Work required
After reading the entries below, report how many lines have the string "video" in them, giving the number alone.

Saved data entries
§
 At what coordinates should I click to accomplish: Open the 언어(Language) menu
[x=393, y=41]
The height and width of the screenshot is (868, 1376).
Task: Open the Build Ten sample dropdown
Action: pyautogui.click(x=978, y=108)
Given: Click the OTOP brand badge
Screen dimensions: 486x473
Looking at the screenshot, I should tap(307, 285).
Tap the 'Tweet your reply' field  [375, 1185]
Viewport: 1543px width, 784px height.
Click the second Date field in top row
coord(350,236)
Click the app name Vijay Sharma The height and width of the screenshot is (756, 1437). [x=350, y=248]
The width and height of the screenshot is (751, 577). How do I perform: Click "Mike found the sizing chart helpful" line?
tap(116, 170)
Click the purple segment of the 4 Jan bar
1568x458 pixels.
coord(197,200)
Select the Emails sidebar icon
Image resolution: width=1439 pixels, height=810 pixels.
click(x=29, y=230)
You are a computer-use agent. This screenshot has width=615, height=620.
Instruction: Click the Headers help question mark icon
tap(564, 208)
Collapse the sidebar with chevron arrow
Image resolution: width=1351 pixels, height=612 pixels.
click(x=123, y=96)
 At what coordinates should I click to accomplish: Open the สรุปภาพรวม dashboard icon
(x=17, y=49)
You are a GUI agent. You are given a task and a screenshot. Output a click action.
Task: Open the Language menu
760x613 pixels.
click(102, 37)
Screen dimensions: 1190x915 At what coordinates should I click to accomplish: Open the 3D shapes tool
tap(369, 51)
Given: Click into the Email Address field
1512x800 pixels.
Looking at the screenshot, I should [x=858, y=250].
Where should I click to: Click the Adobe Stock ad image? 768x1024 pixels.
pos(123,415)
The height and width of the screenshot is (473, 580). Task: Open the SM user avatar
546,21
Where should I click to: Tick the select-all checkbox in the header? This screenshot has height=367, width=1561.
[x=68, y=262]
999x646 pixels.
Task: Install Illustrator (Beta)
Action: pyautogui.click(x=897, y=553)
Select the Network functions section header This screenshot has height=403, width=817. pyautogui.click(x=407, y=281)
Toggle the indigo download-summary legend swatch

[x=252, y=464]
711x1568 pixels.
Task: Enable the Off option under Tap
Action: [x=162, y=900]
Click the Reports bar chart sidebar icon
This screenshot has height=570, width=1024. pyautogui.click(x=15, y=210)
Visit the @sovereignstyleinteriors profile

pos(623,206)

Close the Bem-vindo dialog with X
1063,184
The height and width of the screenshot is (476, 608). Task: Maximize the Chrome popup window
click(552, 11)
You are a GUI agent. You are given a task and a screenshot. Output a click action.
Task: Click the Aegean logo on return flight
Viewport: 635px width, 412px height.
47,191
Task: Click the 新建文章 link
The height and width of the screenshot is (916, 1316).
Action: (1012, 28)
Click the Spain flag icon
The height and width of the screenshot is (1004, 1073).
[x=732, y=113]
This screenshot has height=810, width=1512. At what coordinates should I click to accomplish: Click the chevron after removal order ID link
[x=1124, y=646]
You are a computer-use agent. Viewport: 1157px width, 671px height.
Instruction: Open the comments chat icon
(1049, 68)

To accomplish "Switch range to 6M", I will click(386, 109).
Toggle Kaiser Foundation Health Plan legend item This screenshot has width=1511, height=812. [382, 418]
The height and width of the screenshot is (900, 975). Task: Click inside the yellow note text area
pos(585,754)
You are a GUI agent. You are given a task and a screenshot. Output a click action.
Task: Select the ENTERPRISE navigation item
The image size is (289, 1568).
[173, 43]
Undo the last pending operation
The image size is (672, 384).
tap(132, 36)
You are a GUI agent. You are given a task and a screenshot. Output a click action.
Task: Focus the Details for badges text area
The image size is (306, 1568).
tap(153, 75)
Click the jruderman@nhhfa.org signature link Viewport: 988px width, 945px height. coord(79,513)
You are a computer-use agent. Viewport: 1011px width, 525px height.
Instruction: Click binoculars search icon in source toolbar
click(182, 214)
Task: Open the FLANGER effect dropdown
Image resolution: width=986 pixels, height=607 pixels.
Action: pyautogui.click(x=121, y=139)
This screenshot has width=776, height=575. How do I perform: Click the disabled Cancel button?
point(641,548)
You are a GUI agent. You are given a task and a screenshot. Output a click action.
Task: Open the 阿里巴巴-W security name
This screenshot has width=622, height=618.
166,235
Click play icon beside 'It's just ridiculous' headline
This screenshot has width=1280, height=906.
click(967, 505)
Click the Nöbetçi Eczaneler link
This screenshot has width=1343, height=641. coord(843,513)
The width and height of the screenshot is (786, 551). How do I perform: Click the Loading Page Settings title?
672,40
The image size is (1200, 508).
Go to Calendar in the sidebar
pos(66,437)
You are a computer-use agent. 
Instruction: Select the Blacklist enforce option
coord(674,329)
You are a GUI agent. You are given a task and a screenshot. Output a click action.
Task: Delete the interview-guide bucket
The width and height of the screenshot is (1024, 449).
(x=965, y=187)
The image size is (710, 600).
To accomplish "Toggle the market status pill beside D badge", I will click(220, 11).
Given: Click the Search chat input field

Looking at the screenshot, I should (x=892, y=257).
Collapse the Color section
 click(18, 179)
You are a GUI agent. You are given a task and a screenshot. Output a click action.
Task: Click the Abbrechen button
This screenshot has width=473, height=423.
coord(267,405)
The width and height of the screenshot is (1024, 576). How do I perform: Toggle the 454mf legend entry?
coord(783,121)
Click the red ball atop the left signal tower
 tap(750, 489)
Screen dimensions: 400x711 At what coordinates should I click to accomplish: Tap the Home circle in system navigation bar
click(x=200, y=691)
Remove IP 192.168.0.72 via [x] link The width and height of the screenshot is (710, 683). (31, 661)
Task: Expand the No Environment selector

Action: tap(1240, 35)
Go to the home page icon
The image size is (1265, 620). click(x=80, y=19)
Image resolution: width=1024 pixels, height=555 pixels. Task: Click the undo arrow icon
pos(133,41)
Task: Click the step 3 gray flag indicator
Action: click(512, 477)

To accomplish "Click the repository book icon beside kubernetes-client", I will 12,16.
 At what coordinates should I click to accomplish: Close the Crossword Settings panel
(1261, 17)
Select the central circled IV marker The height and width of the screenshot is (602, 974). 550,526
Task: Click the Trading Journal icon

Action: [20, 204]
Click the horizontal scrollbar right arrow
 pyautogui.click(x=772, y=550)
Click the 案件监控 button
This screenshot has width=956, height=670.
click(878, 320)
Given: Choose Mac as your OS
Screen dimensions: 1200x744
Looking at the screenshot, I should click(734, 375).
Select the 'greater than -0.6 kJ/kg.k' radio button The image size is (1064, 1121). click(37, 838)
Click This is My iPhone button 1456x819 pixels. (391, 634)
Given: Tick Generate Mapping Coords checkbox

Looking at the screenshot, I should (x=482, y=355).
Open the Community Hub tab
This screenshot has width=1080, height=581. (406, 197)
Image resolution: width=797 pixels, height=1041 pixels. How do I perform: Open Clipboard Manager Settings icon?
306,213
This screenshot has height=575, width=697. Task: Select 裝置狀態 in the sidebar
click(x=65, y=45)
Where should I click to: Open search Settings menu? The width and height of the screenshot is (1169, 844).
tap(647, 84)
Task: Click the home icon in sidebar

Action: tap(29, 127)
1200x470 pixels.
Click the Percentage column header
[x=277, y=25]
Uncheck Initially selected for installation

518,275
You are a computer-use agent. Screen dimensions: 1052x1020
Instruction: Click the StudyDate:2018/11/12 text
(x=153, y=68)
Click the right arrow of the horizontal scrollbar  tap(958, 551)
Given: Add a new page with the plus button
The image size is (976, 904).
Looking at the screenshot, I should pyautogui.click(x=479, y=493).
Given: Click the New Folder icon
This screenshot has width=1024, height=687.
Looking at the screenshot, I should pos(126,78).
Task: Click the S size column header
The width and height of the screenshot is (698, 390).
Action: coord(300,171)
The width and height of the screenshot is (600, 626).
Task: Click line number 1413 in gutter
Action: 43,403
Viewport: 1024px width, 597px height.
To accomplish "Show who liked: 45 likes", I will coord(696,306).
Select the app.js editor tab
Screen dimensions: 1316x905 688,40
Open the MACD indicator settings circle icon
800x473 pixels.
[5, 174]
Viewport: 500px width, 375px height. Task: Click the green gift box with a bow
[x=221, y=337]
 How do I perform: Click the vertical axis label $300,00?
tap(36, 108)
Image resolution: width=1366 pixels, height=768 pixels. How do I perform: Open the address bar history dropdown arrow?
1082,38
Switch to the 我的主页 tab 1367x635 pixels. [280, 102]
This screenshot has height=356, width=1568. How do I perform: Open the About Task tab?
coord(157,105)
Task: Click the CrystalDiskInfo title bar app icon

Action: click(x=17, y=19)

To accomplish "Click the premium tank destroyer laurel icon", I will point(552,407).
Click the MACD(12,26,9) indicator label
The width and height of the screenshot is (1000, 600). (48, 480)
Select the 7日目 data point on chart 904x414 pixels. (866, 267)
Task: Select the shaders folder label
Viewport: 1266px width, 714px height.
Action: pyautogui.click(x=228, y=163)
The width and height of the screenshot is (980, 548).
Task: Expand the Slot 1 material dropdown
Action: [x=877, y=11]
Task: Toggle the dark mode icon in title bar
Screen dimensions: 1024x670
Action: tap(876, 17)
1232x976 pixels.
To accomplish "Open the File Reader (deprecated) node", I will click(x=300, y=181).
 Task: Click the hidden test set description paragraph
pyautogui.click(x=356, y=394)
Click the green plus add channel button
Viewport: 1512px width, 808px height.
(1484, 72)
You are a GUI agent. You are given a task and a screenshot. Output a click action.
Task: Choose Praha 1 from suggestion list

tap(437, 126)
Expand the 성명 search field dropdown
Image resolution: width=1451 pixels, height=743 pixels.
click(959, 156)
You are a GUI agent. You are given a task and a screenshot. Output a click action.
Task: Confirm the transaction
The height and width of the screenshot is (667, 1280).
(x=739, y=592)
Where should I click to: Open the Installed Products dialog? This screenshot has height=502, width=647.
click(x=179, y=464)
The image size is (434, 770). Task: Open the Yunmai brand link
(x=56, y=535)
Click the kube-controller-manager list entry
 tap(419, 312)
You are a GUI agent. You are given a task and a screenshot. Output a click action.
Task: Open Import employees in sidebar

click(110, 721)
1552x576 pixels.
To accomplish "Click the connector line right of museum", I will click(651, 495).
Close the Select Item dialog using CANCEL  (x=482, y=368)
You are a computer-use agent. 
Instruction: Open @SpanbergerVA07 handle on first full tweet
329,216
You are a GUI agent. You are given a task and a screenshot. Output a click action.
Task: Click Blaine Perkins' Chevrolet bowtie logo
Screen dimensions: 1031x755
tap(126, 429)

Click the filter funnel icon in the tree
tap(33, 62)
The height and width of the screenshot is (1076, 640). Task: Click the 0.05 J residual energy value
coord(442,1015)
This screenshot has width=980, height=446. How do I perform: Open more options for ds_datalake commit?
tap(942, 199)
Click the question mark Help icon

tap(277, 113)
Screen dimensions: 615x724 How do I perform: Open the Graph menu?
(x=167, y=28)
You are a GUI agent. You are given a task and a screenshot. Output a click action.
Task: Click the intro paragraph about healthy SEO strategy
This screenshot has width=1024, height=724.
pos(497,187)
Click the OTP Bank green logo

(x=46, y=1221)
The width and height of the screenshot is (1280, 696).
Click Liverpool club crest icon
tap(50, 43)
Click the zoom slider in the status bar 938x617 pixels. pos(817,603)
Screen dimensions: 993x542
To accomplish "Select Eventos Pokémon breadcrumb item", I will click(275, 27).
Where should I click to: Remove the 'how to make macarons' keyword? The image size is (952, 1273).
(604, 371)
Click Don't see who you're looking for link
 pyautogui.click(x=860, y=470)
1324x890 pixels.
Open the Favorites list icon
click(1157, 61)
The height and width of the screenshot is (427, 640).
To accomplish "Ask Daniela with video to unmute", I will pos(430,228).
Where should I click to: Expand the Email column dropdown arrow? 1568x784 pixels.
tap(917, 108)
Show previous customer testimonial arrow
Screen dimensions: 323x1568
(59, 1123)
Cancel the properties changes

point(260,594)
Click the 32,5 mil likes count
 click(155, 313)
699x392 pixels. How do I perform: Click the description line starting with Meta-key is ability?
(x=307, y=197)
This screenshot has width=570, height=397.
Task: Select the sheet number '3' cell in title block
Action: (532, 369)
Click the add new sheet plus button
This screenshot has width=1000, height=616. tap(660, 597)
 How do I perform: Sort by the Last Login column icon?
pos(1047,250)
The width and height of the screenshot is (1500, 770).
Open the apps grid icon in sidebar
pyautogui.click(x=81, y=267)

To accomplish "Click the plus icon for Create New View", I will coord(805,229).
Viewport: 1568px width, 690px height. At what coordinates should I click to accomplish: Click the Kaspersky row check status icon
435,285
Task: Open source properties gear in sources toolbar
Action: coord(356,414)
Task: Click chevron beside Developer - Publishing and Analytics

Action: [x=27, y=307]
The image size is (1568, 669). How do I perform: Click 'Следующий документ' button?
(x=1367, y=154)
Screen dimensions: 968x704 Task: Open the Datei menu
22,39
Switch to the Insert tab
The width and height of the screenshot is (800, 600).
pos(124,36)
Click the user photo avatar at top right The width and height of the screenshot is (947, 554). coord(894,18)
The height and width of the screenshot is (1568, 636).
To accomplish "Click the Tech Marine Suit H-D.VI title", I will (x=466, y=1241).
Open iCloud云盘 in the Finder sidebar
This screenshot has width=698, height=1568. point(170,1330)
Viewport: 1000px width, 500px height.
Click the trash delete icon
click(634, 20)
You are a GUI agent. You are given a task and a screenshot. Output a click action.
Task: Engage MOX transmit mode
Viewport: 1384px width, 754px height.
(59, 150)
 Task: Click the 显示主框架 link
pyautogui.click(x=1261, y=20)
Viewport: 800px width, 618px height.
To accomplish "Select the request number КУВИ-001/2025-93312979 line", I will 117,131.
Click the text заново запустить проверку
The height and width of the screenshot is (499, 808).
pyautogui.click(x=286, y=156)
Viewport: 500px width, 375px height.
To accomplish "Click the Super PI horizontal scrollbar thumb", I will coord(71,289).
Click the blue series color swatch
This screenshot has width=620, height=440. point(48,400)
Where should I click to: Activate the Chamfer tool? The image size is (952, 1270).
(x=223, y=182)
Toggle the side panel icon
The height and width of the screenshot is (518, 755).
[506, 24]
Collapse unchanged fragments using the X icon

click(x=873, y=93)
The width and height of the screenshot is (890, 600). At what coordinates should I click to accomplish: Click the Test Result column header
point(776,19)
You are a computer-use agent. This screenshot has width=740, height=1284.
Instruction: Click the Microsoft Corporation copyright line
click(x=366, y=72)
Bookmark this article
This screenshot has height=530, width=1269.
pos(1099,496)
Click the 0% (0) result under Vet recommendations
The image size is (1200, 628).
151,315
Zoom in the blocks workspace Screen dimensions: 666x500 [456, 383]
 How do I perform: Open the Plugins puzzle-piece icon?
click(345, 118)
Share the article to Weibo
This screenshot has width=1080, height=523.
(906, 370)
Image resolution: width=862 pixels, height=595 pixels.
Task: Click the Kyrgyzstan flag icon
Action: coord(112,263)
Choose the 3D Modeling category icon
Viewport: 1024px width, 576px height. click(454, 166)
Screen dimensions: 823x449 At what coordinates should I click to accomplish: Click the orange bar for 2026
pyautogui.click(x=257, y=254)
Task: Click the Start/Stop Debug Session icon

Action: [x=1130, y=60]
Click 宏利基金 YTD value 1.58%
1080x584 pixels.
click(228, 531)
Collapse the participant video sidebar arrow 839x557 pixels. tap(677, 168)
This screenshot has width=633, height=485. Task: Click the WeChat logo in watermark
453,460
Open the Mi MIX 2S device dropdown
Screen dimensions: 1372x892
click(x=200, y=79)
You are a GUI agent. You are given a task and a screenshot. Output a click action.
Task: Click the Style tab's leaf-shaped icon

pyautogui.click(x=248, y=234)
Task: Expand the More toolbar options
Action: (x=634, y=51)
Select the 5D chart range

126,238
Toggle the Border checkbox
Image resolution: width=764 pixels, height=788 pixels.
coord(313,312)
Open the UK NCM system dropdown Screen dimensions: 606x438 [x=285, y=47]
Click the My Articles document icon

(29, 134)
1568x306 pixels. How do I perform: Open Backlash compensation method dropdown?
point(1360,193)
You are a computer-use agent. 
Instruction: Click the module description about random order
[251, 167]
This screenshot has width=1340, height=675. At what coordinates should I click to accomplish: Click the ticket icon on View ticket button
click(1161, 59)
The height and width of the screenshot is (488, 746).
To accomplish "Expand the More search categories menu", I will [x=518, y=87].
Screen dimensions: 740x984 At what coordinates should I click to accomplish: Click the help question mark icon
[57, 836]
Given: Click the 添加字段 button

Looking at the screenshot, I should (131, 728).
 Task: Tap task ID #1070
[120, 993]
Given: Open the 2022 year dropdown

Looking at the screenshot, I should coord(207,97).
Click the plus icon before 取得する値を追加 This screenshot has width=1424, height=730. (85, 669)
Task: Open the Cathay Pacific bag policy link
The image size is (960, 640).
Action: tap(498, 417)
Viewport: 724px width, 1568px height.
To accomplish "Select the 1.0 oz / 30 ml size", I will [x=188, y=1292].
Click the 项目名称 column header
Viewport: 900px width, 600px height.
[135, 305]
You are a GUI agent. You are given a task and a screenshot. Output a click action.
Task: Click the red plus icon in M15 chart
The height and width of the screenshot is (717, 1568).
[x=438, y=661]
§
Written response
2